# new board slipping out toeside... binding configuration???



## Leo (Nov 24, 2009)

banana420 said:


> okay so i recently got a new board went from a 158 arbor crossbow to a 154 gnu carbon high beam with a banana rocker and magnetraction. so far ive ridden the board 5 times.
> 
> my only complaint is that on slow cat tracks and groomers if i try to just ride on my toe edge the board starts slipping from under my back foot and wants to rotate about 90 degrees to a stopping position.
> 
> ...


I had this problem before. It happened when I switched to new bindings. I had too much toe overhang. Your situation might be different though. I didn't change my stance angles like you did. You might not be used to the new stance yet. If you are favoring your back leg more by putting more weight on that edge, you'll start turning like you described.


----------



## dharmashred (Apr 16, 2009)

This is only my second season, but the only thing I would suggest is that you try one thing at a time. You just downsized, so maybe leave your bindings at their original stance and see what happens, then gradually move your rear foot out and see if there is any difference. Also, (I've been doing a shitload of research on all this stuff cause I'm a nerd), did you set your bindings to the logical center of the board. Some boards are meant to be setback a bit, which will give you a stiffer tail and more stability. I just switched to a new board, tried that out for a day, then I gradually have been experimenting with my stance. I didn't want to try out the new board and the new stance all at once, because then I wouldn't be sure what was affecting my ride.


----------



## banana420 (Dec 7, 2009)

i dont believe it is due to toe over hang as i have an equal amount of toe and heel overhang.

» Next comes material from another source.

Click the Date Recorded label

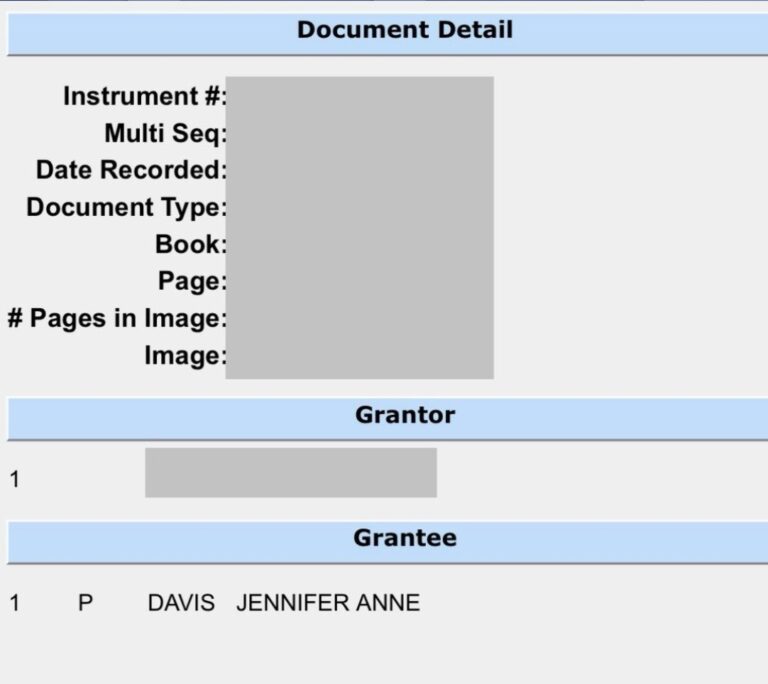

well as far as where the bindings are placed on the board, they are one increment away from being all the way towards the nose and tail as far as where the screws are mounted on the board. i think it has to do with the angle that im riding my rear binding on. i also think it has to do with the binding because it doesnt happen when im skating from lift to lift

i guess i will try -12/15 and if that doesnt correct the issue -10/15. i really dont want to have go past -12 as being duck footed has really made boardslides so much easier.

edit* i dunno if this helps but when this happens it feels like im pivoting on my rear foot. also why is this only happening at slow speeds


----------



## FLuiD (Jul 6, 2009)

I think it's probably related to the binding position on the board front to back. Are the bindings set back, forward, centered etc..


----------



## Guest (Jan 6, 2010)

i'm having trouble believing that a 3 degree change in your binding angle is responsible for - or will fix - this problem.

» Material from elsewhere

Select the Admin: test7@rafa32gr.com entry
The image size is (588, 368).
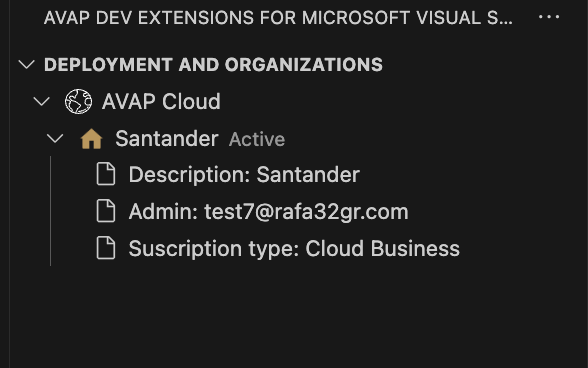(268, 212)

i have not ridden a reverse camber snowboard but, to me, everything you are saying here suggests to me that this problem is due to your technique and yoru lack of familiarity with the new camber. where is your weight when this is starting to happen? are you very much on your forward foot? if so, what adjustment are you making to stop the board rotation and what effect is that having? video?

alasdair


----------



## jlm1976 (Feb 26, 2009)

*As the bumper sticker says*

"It's not the board, your riding sucks"
A bit harsh I know but I agree with alasdairm. I'm guessing you have your shoulders rotated toward the nose on toeside and your weight a bit back. It wasn't an issue on your old board because it had regular camber. The reverse camber boards have a "looser" feel, meaning they pivot easier. Try bending both legs equalling to center your weight and keep your shoulders and hips in line with the snowboard. 
Also, 15/-10 is still a duck stance.


----------



## banana420 (Dec 7, 2009)

so i went riding over the weekend, turns out it was a binding issue. new set up -5/15. no problems.


----------